Our father was at the root of the whole curse. He always avoided answering any questions about how it came to be, but he knew. It was obvious from the way his shoulders sort of sagged when we asked, the way his complexion went ashen, and the way his brows would draw inward with guilt. Sometimes, he even cried tears he was quick to hide from us. I never pressed the issue, since it seemed obvious to me who had done it. All I didn't know was why.

His name was Benedict. Dad's best friend, closer to him than a brother. They had done everything together. They even married sisters. But Benedict had always been a little out of touch with reality. He made us leave out offerings on nights of the new moon and was shamelessly superstitious. Standing close to him felt like standing in the heart of a storm, charged and a little dangerous.

I wasn't sure what he was, exactly, but once my eyes were opened to the supernatural world, I was certain he wasn't human.

The trouble was, no one knew where Benedict went after our curse set in. One night we woke up thirsting for blood, and in the morning, Benedict was just... gone.

He even left his family behind, though they joined him not a week later. Their whole house, packed up and emptied overnight. Never a farewell, though they were our family, too.

What could father have done that was so bad it caused a man to do such a thing? Uproot his wife and children, curse the man he loved as a brother along with his nieces and nephews? Children who were cousins to his own sons and daughters?

Whatever Father did to him, it must have been truly terrible.

"Father probably doesn't know where Benedict is, anyway," I said. Why would he, after all these years?

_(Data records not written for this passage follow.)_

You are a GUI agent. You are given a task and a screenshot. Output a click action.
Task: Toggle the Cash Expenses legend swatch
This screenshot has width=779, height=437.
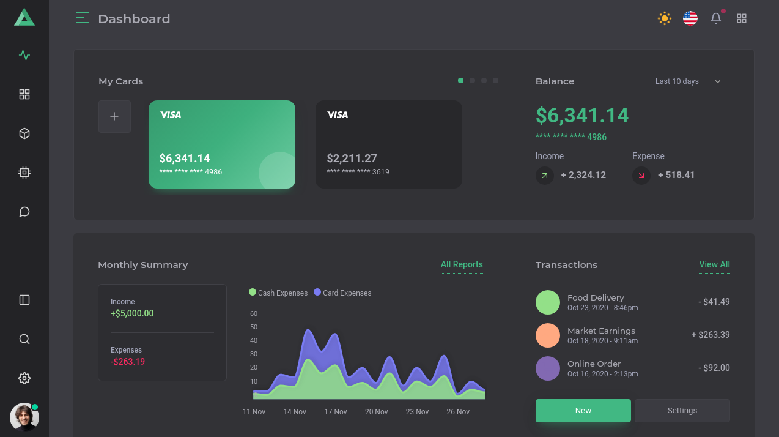click(x=253, y=293)
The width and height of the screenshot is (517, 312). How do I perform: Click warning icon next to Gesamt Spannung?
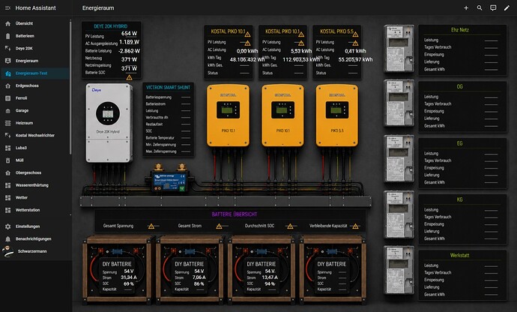151,227
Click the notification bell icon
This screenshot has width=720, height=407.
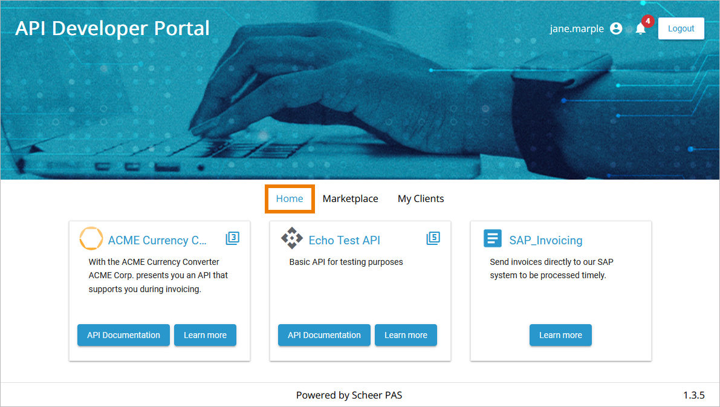point(640,29)
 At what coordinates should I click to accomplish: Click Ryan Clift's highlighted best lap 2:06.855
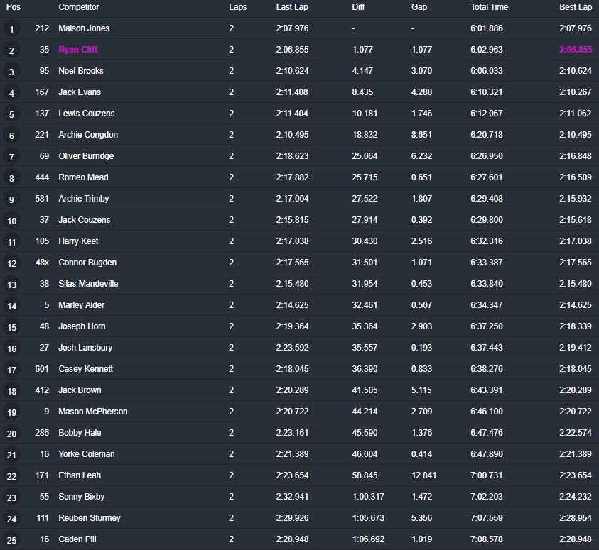(x=575, y=50)
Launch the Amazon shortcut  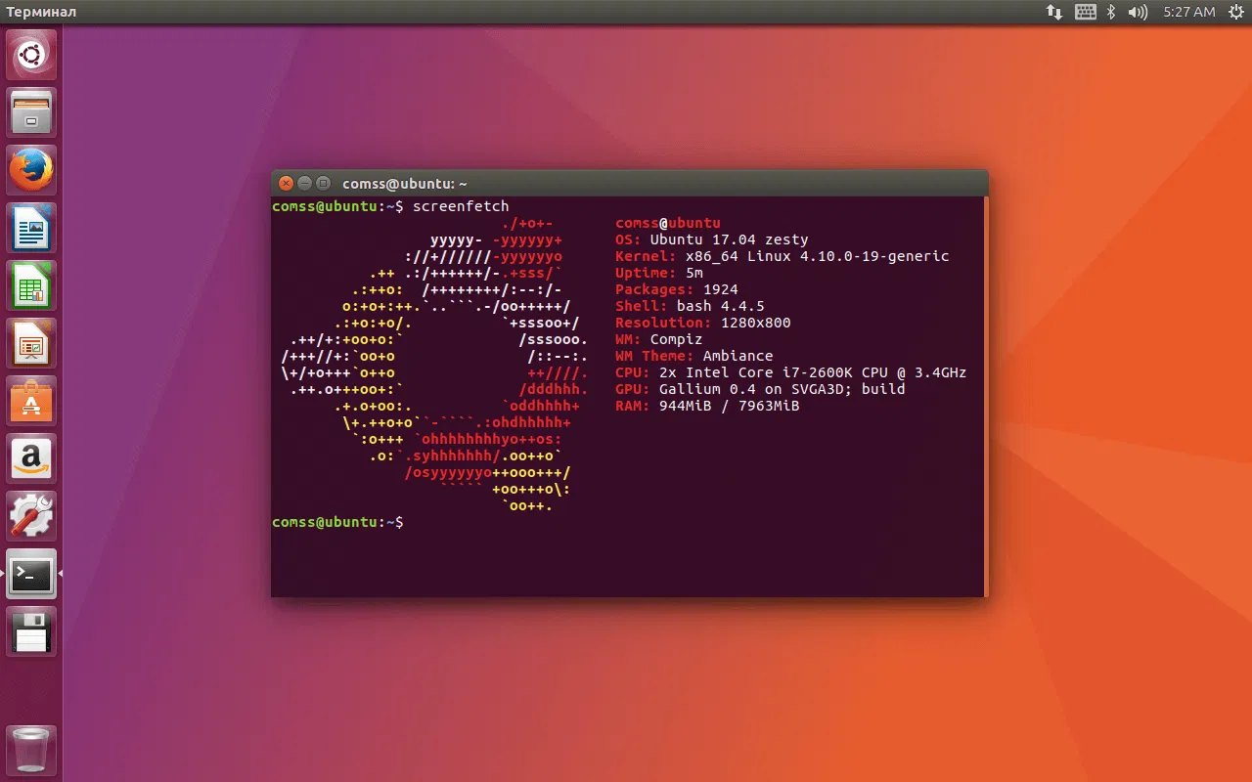30,457
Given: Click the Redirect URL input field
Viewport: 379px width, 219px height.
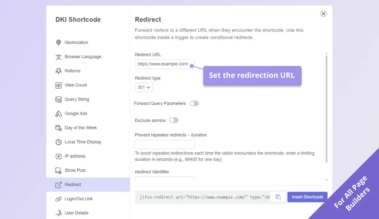Looking at the screenshot, I should click(x=164, y=64).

"He stands a better chance of finding him than we do," Edmund retorted. "I wouldn't even know what continent to begin with."

Okay, fair point.

"We could do a tracking spell," Safiya said. "But we would need something of his to make it work."

Edmund and I exchanged looks. He looked defeated. "We don't have anything of his," I said. It was a lot milder than what I wanted to say, which was "In what universe would we have something belonging to the man who cursed us hundreds of years ago?" But Edmund was already strung out enough without me provoking a fight.